Can get three-dimensional rotation angle [alpha], β, γ by normal F, respectively the anglec of rotation of corresponding X, Y, Z axle.
K is the slope of canthus point e1e2 straight line in the picture plane, as shown in Figure 8.
K=(y2-y1)/(x2-x1)。
As shown in Figure 3, in the method for the present invention, wherein, described step of carrying out the processing of unique point estimation of Depth comprises:
The step of face-image feature point extraction; This step is to adopt active shape model (ASM) to locate face characteristic; Shown in the frame among Fig. 3 301;
The step that the illumination texture information extracts; Shown in the frame among Fig. 3 302;
The step of neural network training; Shown in the frame among Fig. 3 303;
Estimate each unique point degree of depth (Z) and obtain the step of each point three-dimensional coordinate; Shown in the frame among Fig. 3 304.

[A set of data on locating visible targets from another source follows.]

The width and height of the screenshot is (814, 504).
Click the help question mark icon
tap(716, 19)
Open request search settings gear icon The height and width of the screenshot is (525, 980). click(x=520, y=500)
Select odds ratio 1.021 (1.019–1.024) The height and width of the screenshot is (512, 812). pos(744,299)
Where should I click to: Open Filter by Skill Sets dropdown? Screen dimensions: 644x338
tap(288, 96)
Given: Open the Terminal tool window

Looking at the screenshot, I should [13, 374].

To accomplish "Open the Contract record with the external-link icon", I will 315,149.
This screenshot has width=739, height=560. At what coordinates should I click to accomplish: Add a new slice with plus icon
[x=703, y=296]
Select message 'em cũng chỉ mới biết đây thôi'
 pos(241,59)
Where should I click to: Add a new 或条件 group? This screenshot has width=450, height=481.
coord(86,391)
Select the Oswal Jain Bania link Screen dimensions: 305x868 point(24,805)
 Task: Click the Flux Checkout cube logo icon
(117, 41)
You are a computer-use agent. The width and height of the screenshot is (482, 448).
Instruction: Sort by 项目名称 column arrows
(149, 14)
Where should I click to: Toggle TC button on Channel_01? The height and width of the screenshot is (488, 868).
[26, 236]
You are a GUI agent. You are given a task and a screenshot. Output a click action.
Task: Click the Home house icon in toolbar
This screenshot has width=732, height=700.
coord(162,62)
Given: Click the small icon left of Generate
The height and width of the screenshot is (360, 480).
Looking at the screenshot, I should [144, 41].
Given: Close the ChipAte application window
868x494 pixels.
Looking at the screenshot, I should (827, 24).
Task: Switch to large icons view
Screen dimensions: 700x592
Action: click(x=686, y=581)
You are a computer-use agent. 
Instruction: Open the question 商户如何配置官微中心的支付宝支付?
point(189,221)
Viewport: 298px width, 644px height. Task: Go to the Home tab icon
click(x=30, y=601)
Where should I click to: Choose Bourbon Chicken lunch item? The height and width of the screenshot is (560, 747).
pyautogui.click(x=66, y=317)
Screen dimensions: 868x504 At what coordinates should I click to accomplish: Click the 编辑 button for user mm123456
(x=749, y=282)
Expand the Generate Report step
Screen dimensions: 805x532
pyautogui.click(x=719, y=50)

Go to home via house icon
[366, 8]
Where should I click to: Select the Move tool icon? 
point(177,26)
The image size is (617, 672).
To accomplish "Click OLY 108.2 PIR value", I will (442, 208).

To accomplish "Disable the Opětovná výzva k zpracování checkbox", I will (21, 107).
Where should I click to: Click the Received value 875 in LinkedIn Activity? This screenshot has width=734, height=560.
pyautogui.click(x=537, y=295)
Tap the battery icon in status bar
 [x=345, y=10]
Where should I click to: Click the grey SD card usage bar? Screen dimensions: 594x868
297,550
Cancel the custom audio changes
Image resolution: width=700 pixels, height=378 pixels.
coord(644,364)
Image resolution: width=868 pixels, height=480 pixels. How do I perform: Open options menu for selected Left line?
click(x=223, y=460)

In the step 301, adopt active shape model (ASM) to locate face characteristic, can adjust manually in case of necessity.
The two-dimensional coordinate of the human face characteristic point of all location is noted, and calculated the Euclidean distance (Euclidean distance) of each point, and longest distance in people's face, promptly the forehead unique point is set to L to the chin unique point.
In the step 302, the forward facial image that system is imported carries out the texture information extraction.
Wherein the leaching process of texture is as follows:
Colour picture is divided into Y (brightness), Cr (colourity r), Cb (colourity b) trivector according to three color spaces of YCrCb, and calculate the vector of this point according to the YCrCb color component of the peripheral pixel of this picture element, calculate the phase difference that waits direction up and down of its point, if the color no change, then its value is 0.
It is point that current point is set, and its Y (brightness) vector is corresponding to the Y4 in the following structure;
Y0 | Y1 | Y2 |
Y3 | Y4 | Y5 |
Y6 | Y7 | Y8 |
Cr (colourity r) vector is corresponding to the Cr4 in the following structure;
Cr0 | Cr1 | Cr2 |
Cr3 | Cr4 | Cr5 |
Cr6 | Cr7 | Cr8 |
Cb (colourity b) vector is corresponding to the Cb4 in the following structure;
Cb0 | Cb1 | Cb2 |
Cb3 | Cb4 | Cb5 |
Cb6 | Cb7 | Cb8 |
Carry out following calculating then;
Horizontal division is calculated: y0=((Y0+Y1+Y2)-(Y6+Y7+Y8)/3
Vertical division is calculated: y1=((Y0+Y3+Y6)-(Y2+Y5+Y8))/3
Right diagonal angle is divided and is calculated: y2=((Y0+Y1+Y3)-(Y5+Y7+Y8))/3
Diagonal angle, a left side is divided and is calculated: y3=((Y1+Y2+Y5)-(Y3+Y6+Y7)/3
Maximal value with its level, vertical, right diagonal angle, left diagonal angle is the value of this point.
point.Y=max(y0,y1,y2,y3);
In like manner can extrapolate the value of point.Cr and point.Cb.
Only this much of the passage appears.